→ **Task brief**
Please set down, exactly, the line with "Where should I click to: Click the" and all lines that follow it through the end of the records below.

→ **Dataset entries**
-=-=-
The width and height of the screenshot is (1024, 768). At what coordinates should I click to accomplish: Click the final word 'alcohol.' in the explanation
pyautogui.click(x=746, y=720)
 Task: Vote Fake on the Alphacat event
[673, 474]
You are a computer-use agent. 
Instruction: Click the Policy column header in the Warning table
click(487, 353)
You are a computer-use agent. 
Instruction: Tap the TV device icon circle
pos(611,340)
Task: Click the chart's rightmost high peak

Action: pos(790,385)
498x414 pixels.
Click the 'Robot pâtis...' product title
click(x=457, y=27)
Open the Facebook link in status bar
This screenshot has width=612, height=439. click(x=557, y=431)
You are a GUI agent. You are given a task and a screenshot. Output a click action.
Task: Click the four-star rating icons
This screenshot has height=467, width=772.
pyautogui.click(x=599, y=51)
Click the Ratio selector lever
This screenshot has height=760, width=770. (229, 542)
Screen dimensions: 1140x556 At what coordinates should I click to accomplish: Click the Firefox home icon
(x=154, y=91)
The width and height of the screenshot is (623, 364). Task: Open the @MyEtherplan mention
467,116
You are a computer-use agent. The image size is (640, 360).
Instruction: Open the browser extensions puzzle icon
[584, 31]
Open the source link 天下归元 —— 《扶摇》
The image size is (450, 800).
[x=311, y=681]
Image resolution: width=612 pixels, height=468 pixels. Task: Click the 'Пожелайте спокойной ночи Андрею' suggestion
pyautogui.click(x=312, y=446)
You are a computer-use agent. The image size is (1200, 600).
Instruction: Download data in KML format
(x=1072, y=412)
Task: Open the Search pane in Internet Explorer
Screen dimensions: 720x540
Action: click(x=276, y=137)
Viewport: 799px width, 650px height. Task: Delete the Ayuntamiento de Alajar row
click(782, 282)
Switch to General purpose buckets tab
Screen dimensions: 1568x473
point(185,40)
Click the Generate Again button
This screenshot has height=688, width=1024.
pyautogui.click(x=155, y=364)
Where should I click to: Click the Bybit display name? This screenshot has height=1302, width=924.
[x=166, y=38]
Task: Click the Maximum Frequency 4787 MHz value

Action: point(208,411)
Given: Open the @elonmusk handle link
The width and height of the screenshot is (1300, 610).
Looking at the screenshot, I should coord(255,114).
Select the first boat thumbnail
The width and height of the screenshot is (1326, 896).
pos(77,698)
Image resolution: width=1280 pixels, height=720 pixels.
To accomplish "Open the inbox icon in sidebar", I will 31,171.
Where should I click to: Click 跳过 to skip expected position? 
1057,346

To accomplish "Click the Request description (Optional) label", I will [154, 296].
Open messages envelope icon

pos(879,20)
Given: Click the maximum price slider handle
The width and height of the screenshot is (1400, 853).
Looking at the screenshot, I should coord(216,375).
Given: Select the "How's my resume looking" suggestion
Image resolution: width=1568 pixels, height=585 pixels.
-=-=-
→ **Exercise answer**
Where should I click to: Click the Bybit display name? This screenshot has height=1302, width=924.
[x=166, y=38]
Task: Click the Maximum Frequency 4787 MHz value

Action: point(208,411)
Given: Open the @elonmusk handle link
The width and height of the screenshot is (1300, 610).
Looking at the screenshot, I should coord(255,114).
Select the first boat thumbnail
The width and height of the screenshot is (1326, 896).
pos(77,698)
Image resolution: width=1280 pixels, height=720 pixels.
To accomplish "Open the inbox icon in sidebar", I will 31,171.
Where should I click to: Click 跳过 to skip expected position? 
1057,346

To accomplish "Click the Request description (Optional) label", I will [154, 296].
Open messages envelope icon

pos(879,20)
Given: Click the maximum price slider handle
The width and height of the screenshot is (1400, 853).
Looking at the screenshot, I should coord(216,375).
Given: Select the "How's my resume looking" suggestion
Image resolution: width=1568 pixels, height=585 pixels.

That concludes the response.